A program that connects University of Minnesota students with those who speak the foreign language they are studying both on campus and internationally is exploding with applicants.
TandemPlus, a program that matches students for face-to-face meetings on campus or virtual exchanges through the Internet, has been around in many forms at the University since 1993.
But with the convenience of technology like Skype and TokBox, the number of participants has climbed rapidly since 2008, said program coordinator Catherine Clements.
In fall 2011, almost 700 University students applied to TandemPlus, compared to 132 registered for the entire year in 1998. That number dropped to around 425 this spring, mainly because many of the pairs chose to stay together outside the program, said Anna Kaminski, a TandemPlus assistant.
TandemPlus gives priority to College of Liberal Arts students when matching but is also open to other University students and community members.
It matches students based on the languages they speak as well as interests and sex or age preference.
This semester, there are seven class-to-class exchanges — where students are required to Skype with international students for part of their grade — in French, Spanish, German, Italian and Portuguese.

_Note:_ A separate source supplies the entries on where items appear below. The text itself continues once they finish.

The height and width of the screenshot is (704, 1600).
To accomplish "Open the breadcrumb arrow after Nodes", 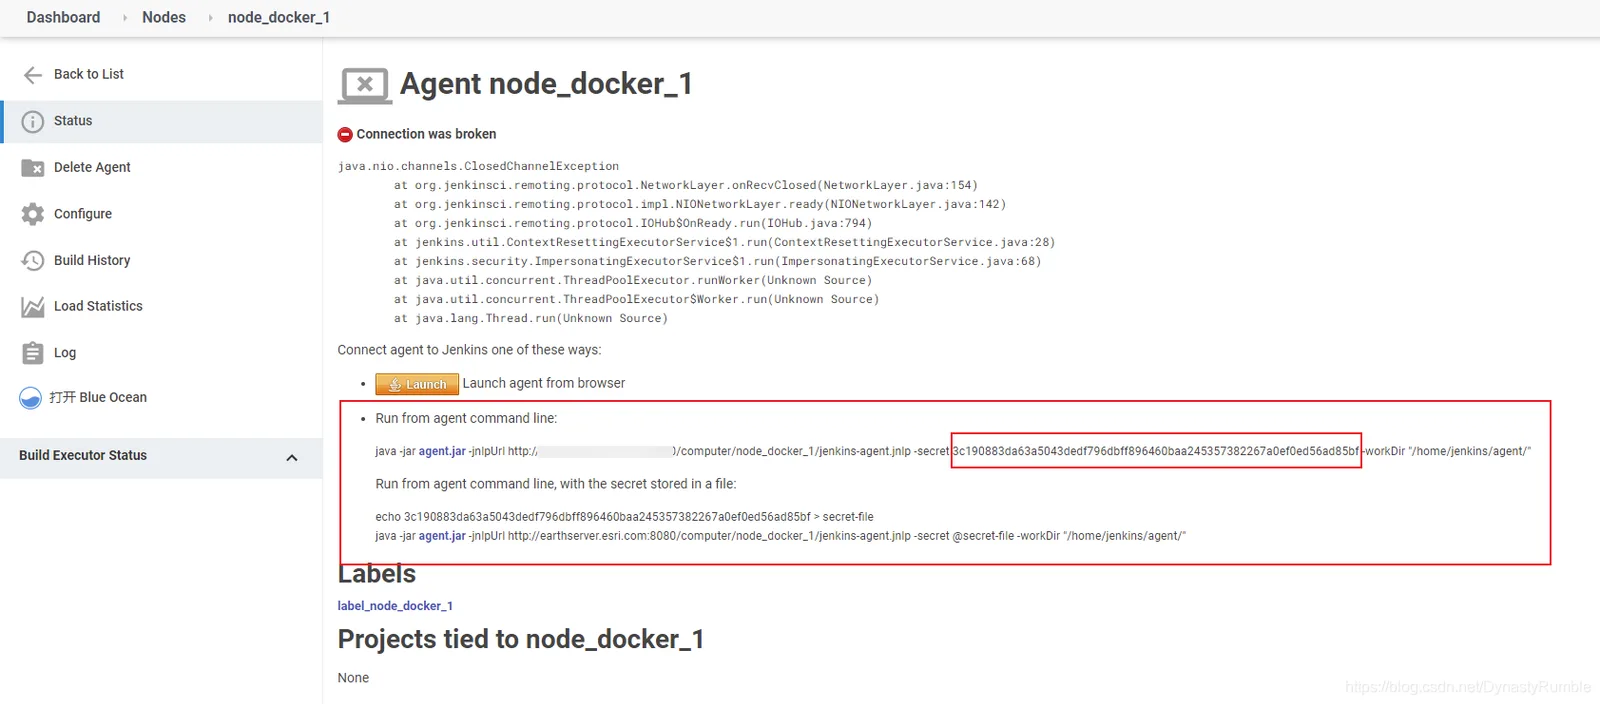I will coord(210,18).

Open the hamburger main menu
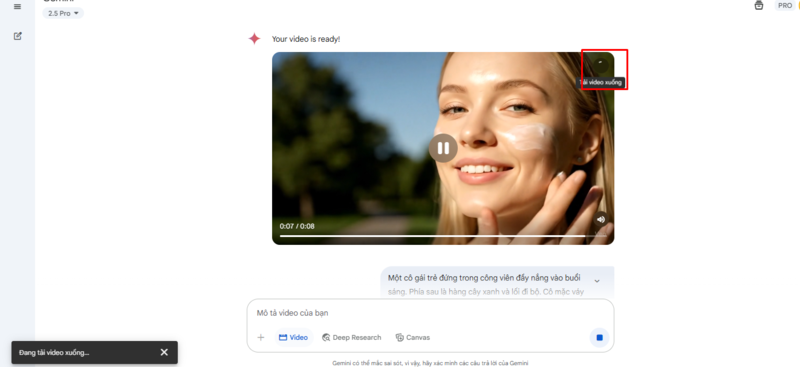(18, 7)
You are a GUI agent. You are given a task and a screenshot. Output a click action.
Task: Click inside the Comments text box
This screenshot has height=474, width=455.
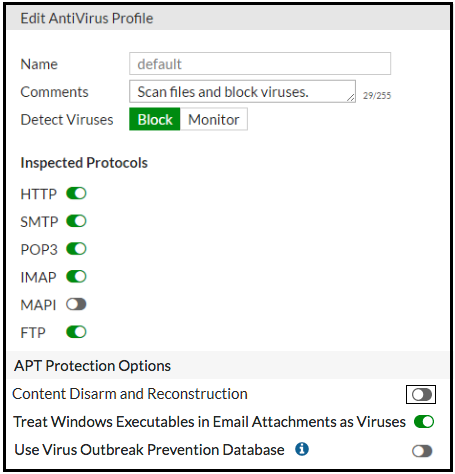242,91
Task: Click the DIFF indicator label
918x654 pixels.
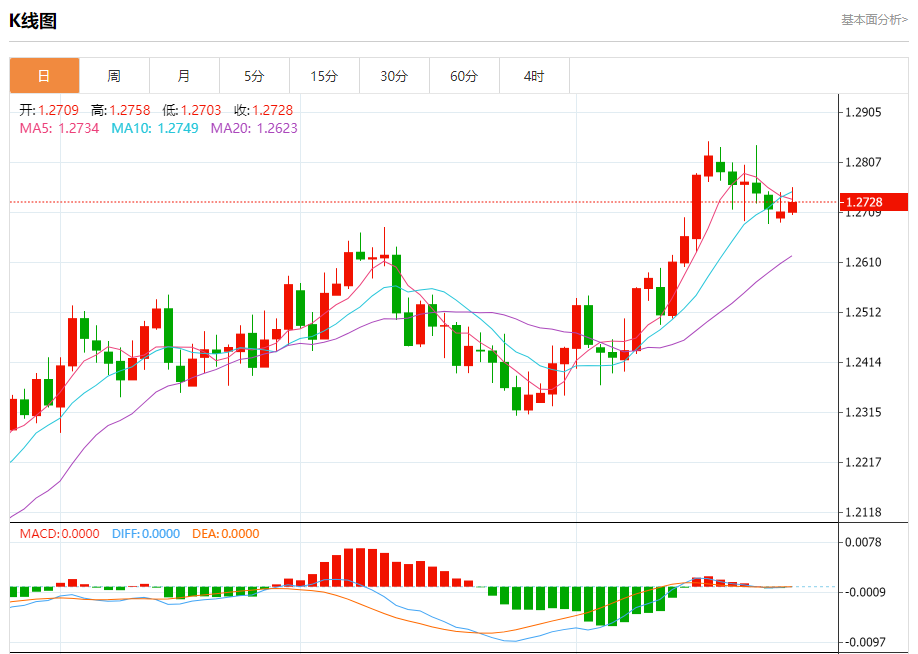Action: 146,534
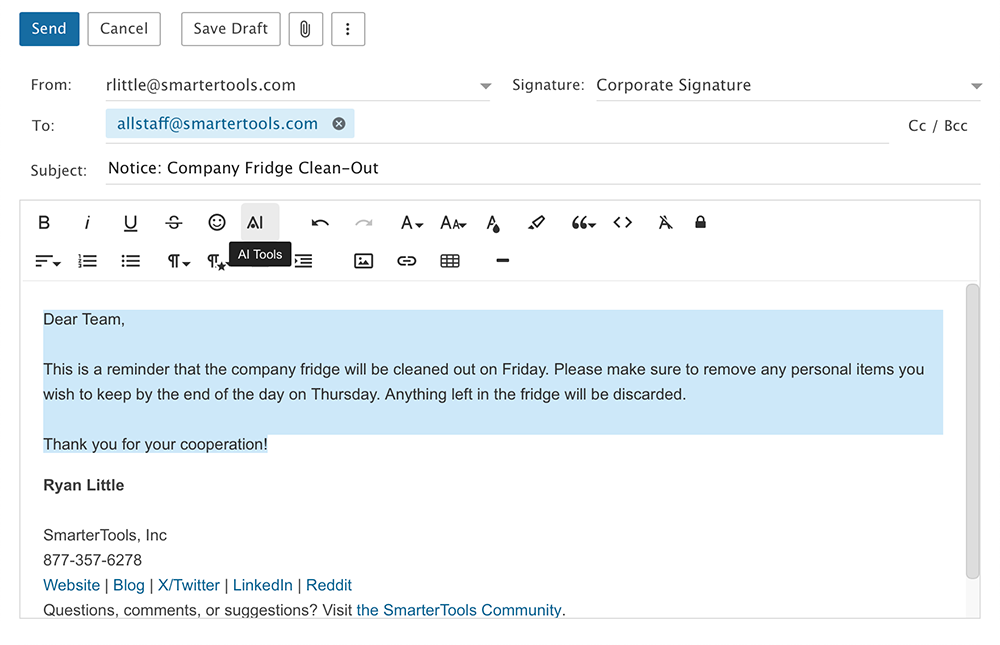The image size is (1000, 645).
Task: Toggle bold formatting
Action: 44,222
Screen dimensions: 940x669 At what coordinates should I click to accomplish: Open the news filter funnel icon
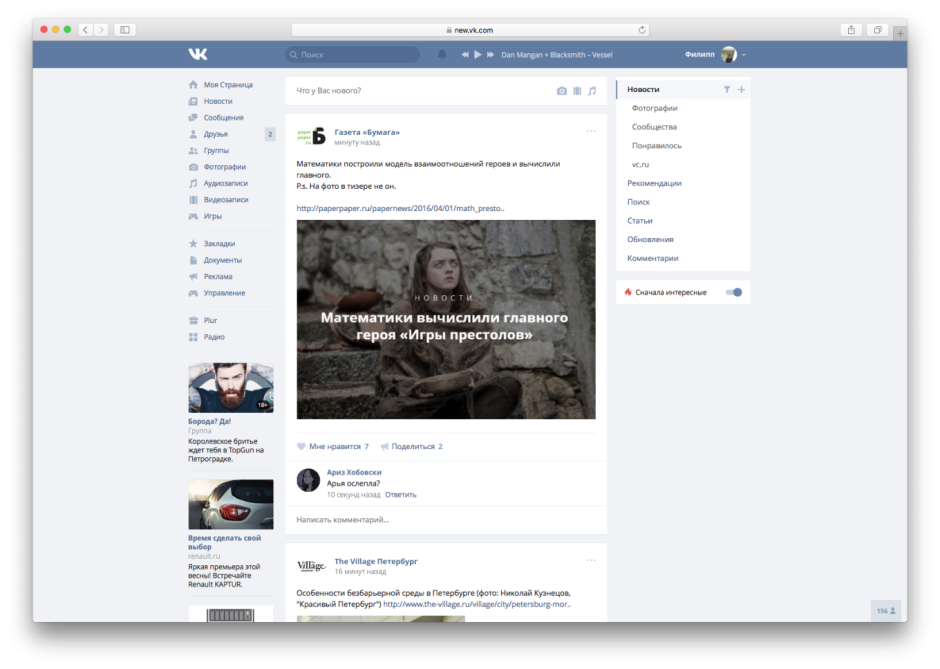pyautogui.click(x=727, y=90)
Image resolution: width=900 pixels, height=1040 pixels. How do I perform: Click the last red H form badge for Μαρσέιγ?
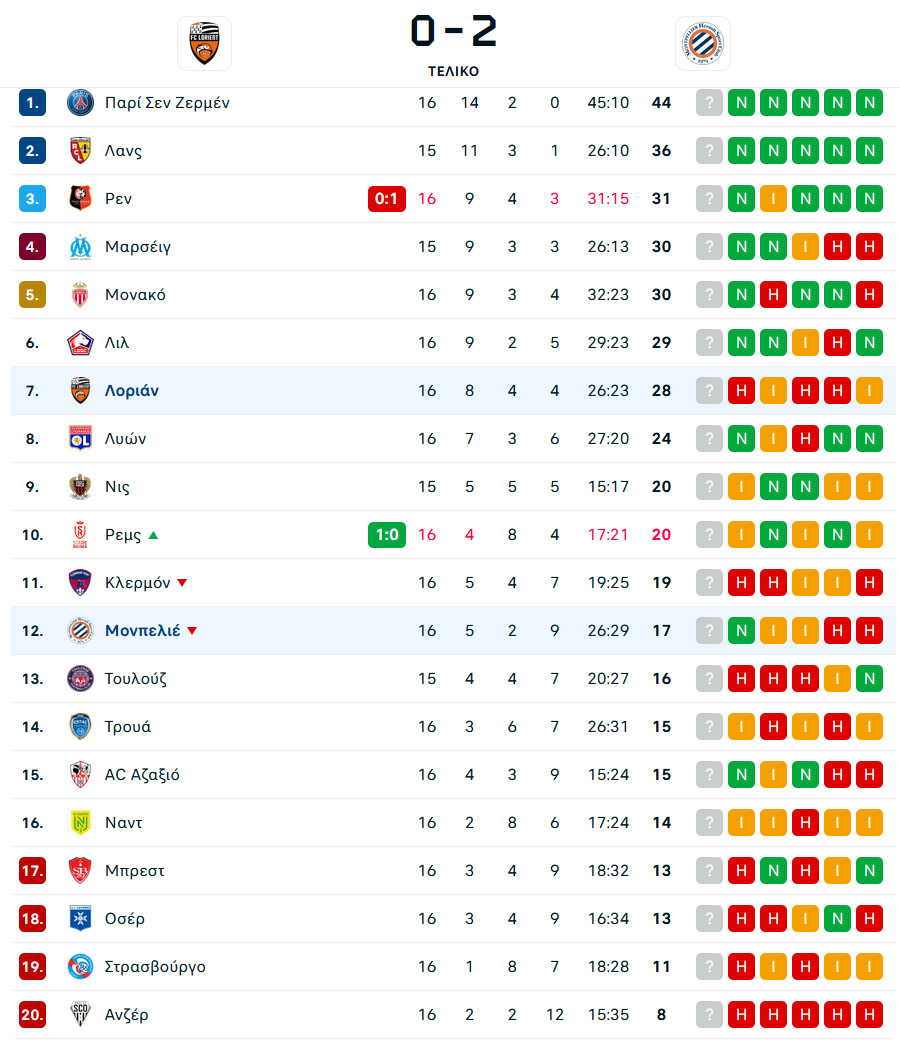click(869, 247)
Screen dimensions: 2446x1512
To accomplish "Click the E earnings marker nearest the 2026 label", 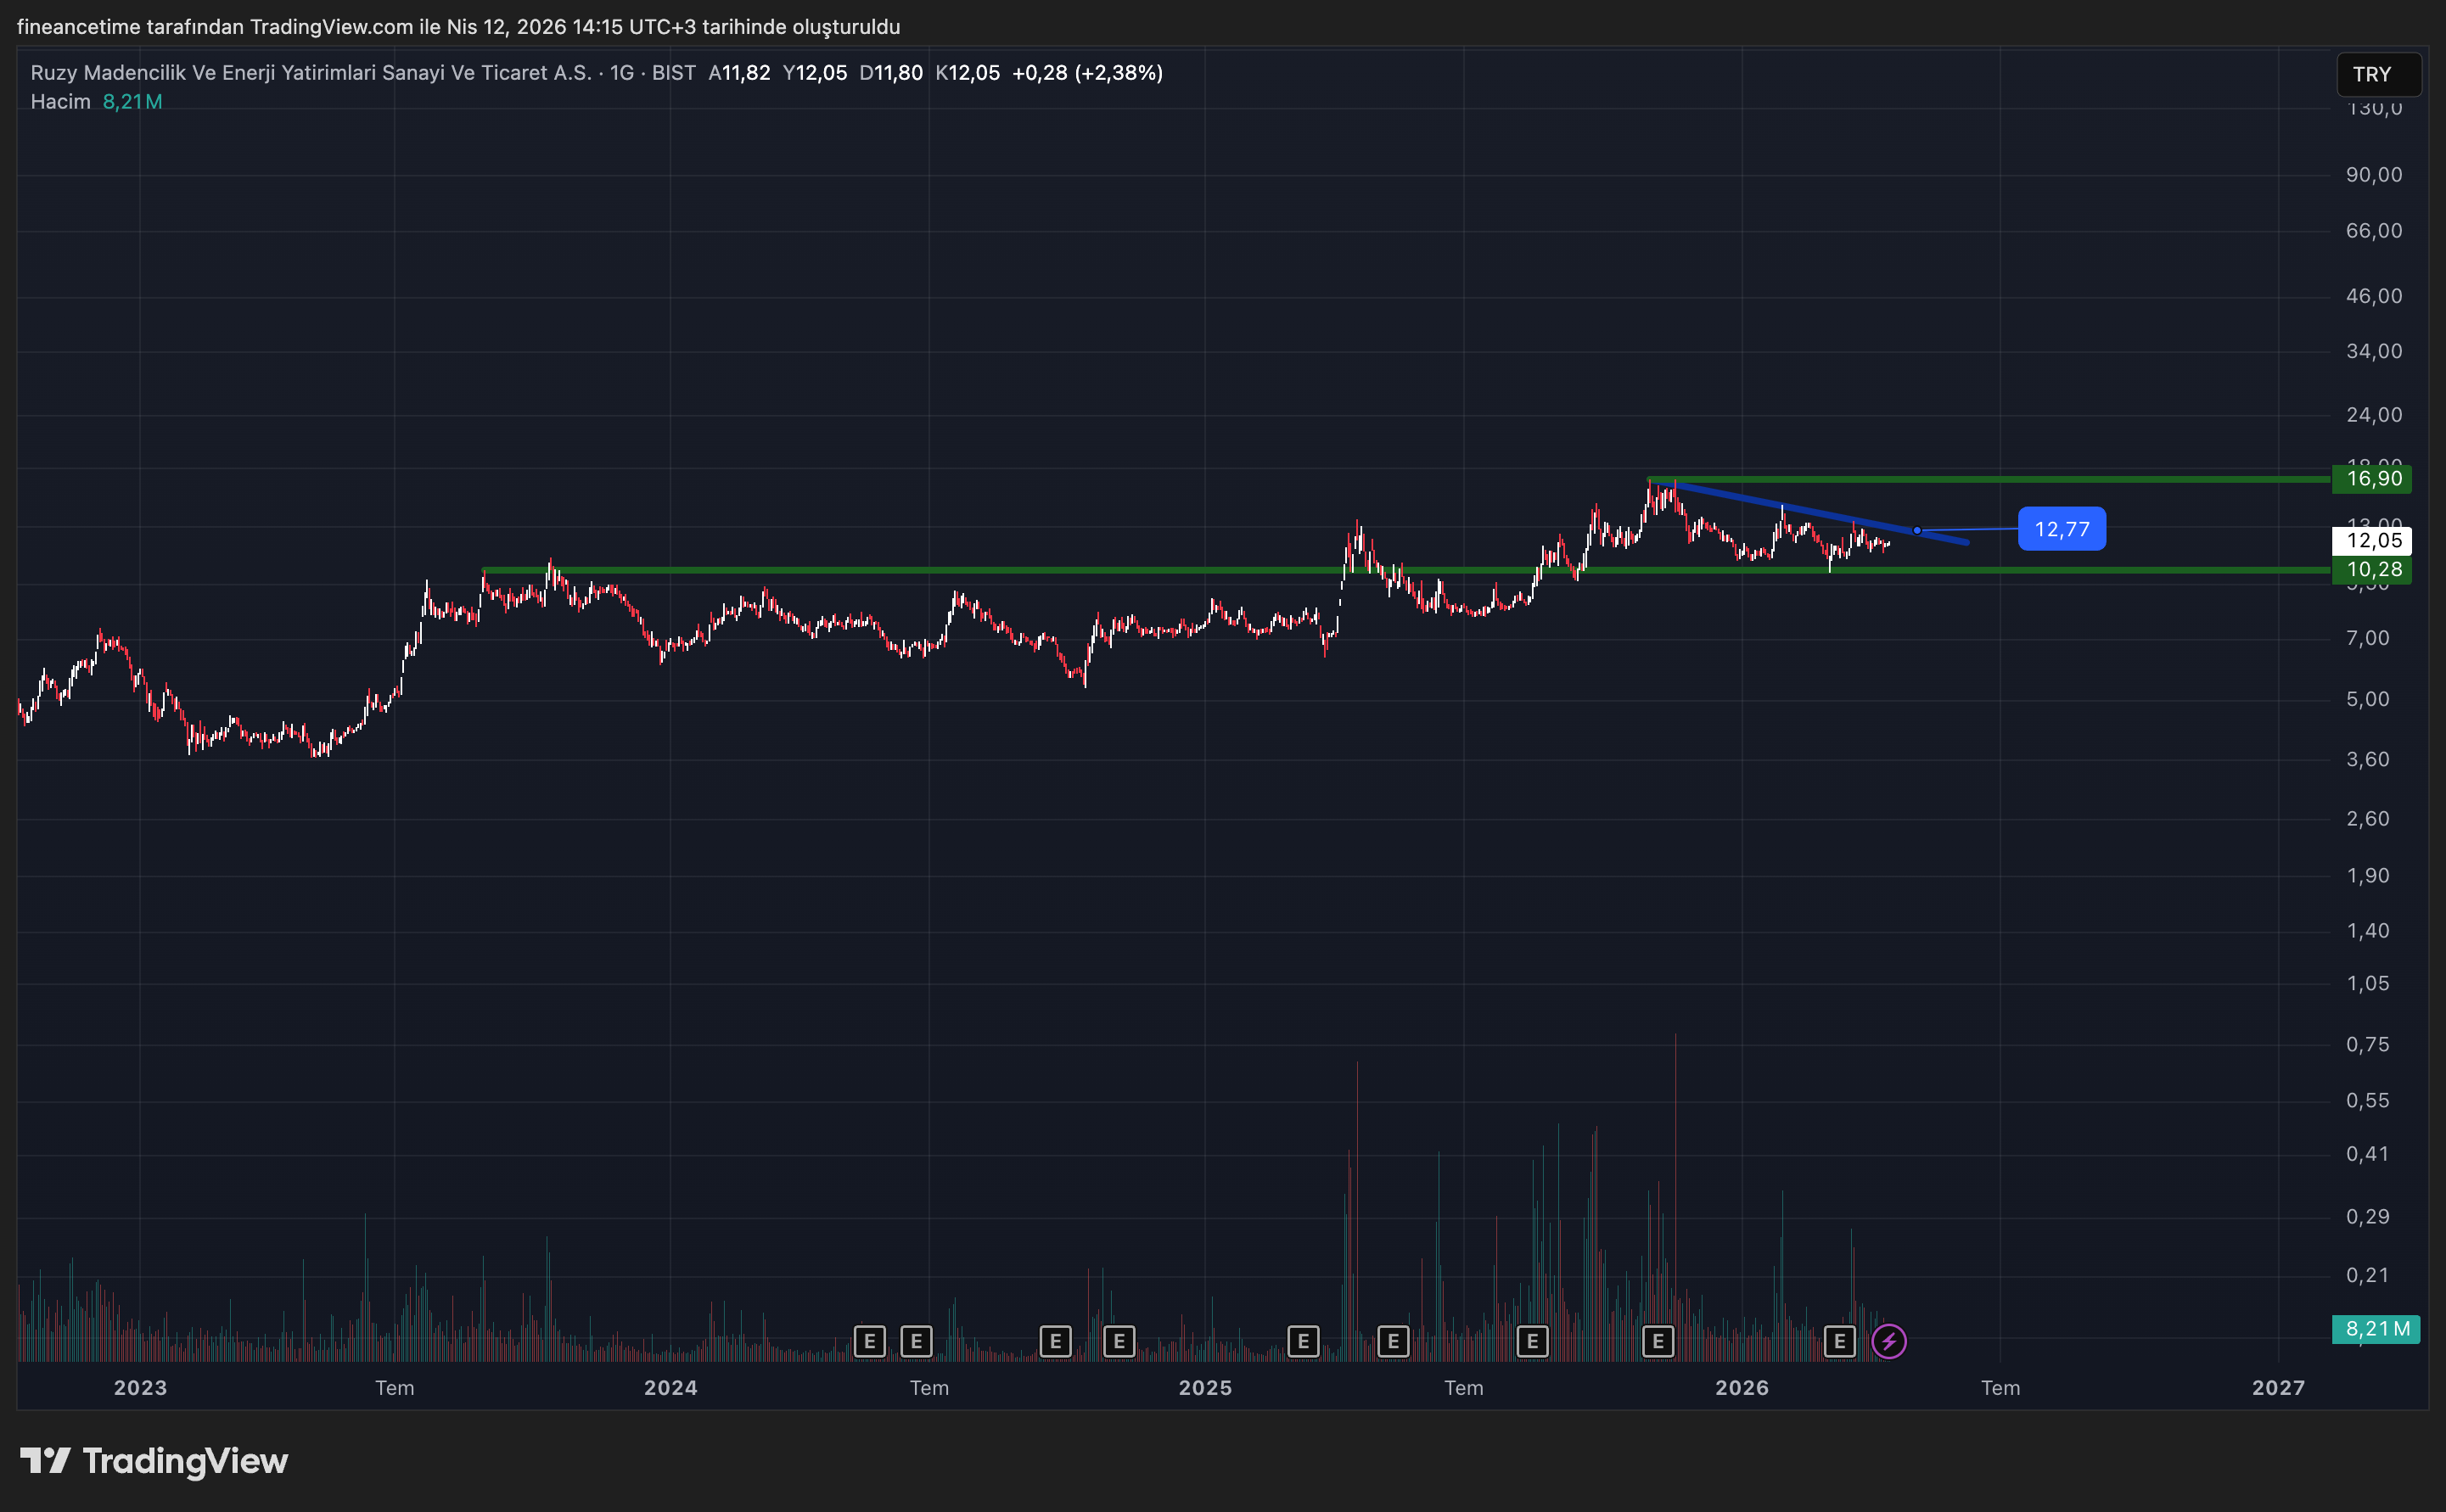I will (x=1657, y=1341).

Clements said the program hasn’t been able to satisfy all the international interest either. For example, a Russian coordinator wanted to set up 4,500 speakers with University students.
“We can’t keep up with the demand from overseas to do these class-to-class exchanges.”
While many students do get matched, others have a tough time because languages like Vietnamese and Thai aren’t taught on campus.
Similarly, there is also an imbalance between native speakers and students learning popular languages.
“There’s always going to be more Americans studying Spanish than native Spanish-speakers here on campus,” Clements said.
The opposite is true of Chinese speakers.
Andrew Ensign, a senior sociology major, is matched with two native Chinese speakers.
While Ensign doesn’t need much help with the Japanese and Mandarin Chinese languages — his wife is Chinese and he studied in Japan for 11 months — he enjoys the opportunity to help others speak English and learn about American culture.
“It’s not only about a language exchange, it’s about meeting people from foreign cultures as well,” Ensign said.
Ensign meets once weekly with his partner Muqian Tian, a junior who wants to improve his English pronunciation.
Tian said for him, the purpose of learning another language isn’t to write a paper for class — it’s to learn to communicate in someone else’s language in the context of their culture.
A cultural exchange
The program does more than share language: It allows students to exchange culture — something that’s necessary to achieve true fluency, Clements said.
TandemPlus allows students to find an “insider” that will help them understand and communicate in their language.
“If you have one other person that you can talk to, you just gain this insight that you’re not going to find in a textbook.”
The program can supplement a class and teach students things they wouldn’t have otherwise thought about.
Mackenzie Haws, a sophomore who studies Spanish, said it takes the language to a more “practical level,” teaching her how to translate concepts and learn phrases that don’t transfer well.
“It’s not always word-to-word,” Haws said.
It also gives students more confidence in speaking, Kaminski said. She said she used to be “jittery” when she spoke Arabic, but students need to cross that barrier to improve.
“You have to get past being afraid to make mistakes, and it helps you get over that.”